FIG. 1 shows an anesthesia machine that can control the anesthetic inhalation and mechanical ventilation for a patient during surgery. The gas inhaled by the patient can be circulated in a closed-loop breathing circuit equipped with a carbon dioxide absorber. The carbon dioxide absorber may contain dry soda lime for absorbing the carbon dioxide exhaled by the patient. Due to oxygen consumption by the patient and undesirable leakage, the gas circulated in the breathing circuit may decrease gradually. Thus the anesthesia machine often employs an independent channel for constantly supplementing gas into the breathing circuit. The gas supplemented through this independent channel can be called fresh gas.
The fresh gas may be formed in two steps: different flows of oxygen and equilibrium gas (such as air or nitrous oxide) may first be mixed in a flow monitor; the mixed gas outputted from the flow monitor may then be passed through an anesthetic volatilization device (containing some anesthetic) to form the fresh gas to be delivered into the breathing circuit.
The flow monitor may mechanically and/or electronically regulate flows of the oxygen and the equilibrium gas.

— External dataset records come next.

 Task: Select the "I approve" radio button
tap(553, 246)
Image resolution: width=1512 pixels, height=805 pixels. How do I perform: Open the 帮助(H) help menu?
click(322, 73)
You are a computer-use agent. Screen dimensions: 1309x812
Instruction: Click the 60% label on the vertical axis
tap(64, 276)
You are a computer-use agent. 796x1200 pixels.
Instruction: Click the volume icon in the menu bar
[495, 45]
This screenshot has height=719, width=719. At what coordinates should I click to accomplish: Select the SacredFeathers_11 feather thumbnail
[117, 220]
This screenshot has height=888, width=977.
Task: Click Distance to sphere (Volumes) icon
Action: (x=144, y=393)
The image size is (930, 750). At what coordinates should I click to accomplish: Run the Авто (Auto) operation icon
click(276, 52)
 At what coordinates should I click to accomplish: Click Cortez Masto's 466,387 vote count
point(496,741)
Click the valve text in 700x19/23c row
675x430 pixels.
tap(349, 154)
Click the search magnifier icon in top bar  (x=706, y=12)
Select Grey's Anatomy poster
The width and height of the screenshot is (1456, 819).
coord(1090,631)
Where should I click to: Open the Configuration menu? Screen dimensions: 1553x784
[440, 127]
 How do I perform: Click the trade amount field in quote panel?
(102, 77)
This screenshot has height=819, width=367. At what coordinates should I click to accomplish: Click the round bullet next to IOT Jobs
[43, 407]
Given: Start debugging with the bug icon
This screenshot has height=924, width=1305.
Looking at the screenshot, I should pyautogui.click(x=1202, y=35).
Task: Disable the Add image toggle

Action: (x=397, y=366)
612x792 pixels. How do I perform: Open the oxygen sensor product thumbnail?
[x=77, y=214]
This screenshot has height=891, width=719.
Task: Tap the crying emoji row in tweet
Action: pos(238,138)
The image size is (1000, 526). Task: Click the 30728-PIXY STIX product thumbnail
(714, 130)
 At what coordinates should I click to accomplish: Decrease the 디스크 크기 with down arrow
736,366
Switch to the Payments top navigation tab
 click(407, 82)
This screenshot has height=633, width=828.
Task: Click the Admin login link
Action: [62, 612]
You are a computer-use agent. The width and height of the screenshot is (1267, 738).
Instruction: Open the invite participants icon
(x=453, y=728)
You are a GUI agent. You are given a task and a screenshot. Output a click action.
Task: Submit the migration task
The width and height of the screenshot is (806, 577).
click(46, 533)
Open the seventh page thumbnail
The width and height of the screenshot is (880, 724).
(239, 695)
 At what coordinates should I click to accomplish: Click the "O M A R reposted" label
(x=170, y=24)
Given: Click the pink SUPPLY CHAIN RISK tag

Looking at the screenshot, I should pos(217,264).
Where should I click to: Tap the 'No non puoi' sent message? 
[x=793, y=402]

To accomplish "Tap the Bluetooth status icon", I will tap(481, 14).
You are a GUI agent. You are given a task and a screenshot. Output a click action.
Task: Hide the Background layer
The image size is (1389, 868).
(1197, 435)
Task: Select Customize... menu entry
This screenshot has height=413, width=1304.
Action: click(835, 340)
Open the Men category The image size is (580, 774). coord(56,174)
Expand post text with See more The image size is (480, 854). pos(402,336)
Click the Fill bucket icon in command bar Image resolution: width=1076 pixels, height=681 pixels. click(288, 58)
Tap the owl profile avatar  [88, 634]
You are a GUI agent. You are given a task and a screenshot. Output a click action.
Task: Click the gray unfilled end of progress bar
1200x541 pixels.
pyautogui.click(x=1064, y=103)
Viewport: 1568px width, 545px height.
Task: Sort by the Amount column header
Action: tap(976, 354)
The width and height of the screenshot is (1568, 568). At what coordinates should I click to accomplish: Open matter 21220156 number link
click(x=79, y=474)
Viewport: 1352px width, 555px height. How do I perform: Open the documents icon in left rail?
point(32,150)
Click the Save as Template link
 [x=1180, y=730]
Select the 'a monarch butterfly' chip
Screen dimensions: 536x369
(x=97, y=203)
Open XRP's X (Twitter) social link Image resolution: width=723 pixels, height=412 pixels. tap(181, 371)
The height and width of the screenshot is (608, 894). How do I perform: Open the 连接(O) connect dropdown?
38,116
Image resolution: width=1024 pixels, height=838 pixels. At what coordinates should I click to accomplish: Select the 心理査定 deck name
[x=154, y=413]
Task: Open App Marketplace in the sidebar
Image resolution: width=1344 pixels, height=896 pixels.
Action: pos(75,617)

For the mechanical regulation, a mechanical needle valve can be used by a user for such flow regulation, and a flow sensor or a mechanical rotameter can further be used for monitoring the flows of the oxygen and the equilibrium gas. This mechanical regulation mode can be implemented with simple systems with low cost and high reliability, while it may not be adequate in terms of automation. In addition, the user may need to manually calculate the desired flows of the oxygen and the equilibrium gas so as to obtain desired oxygen concentration and total flow. Consequently, the mechanical mode is generally employed in low and medium-grade anesthesia machines.
For the electronic regulation, a user may need to input desired oxygen concentration and total flow, and then the regulation system can monitor respective gas flows to meet a regulation target set by the user. This electronic regulation mode thus can have high automation, simple operation and high accuracy, but the systems used may be complicated with high cost. As a result, the electronic mode is generally employed in middle and high-grade anesthesia machines.
Flow monitors using electronic regulation mode are often called as electronic flow monitors.
FIG. 2 shows an existing electronic flow monitor, which can include an oxygen branch 2, an oxygen bypass 1, a nitrous oxide branch 3 and an air branch 4.
The oxygen branch 2 may be arranged with an on-off controller 7 (e.g., gate valve), a flow control valve 8, a pressure sensor 10, a flow sensor 9 and a one-way valve 11.
The nitrous oxide branch 3 and the air branch 4 may be respectively equipped with an on-off controller 7, where at most one of these two on-off controllers can be in an “on” state at any given instant. A shared gas branch 5 can also be arranged for the nitrous oxide branch 3 and the air branch 4, and the shared gas branch 5 can be equipped with a flow control valve 8, a pressure sensor 10, a flow sensor 9 and a one-way valve 11.
A gas mixing branch 6 may include a pressure sensor 10. The oxygen bypass 1 may be equipped with a mechanical needle valve 12 and an on-off controller 7. This on-off controller 7 is in an “on” state (i.e., open) when there is no power supply. This is different from the rest of the on-off controllers used in the electronic flow monitor, which would be in an “off” state (i.e., closed) when there is no power supply. In this way, the oxygen bypass 1 can be switched to an “on/open” state to supply pure oxygen to the patient in case the power is lost. The mechanical needle valve 12 can be used for regulating gas flow, and the on-off controller 7 can prevent any oxygen from flowing through the oxygen bypass 1 during normal operation when the mechanical needle valve 12 is not closed completely.
The pressure sensors 10 in the oxygen branch 2, the shared gas branch 5 and the gas mixing branch 6 may perform pressure measurement on the gas circuits so as to avoid high pressure therein and improve system security. Moreover, the gas flow can be compensated according to the information obtained from the pressure sensors 10.
The one-way valves 11 in the oxygen branch 2 and the shared gas branch 5 may prevent backflow of the gas in the oxygen branch 5 and an equilibrium gas branch (i.e. the air branch and the nitrous oxide branch).
The above-described electronic flow monitor may have the following disadvantages: in addition to some flow control valves for the flow regulation, the on-off controllers 7 are also used in the oxygen branch 2, the air branch 4 and the nitrous oxide branch 3 for on-off control of the corresponding gas circuits. Those on-off controllers 7 may lead to high cost and complicated structure.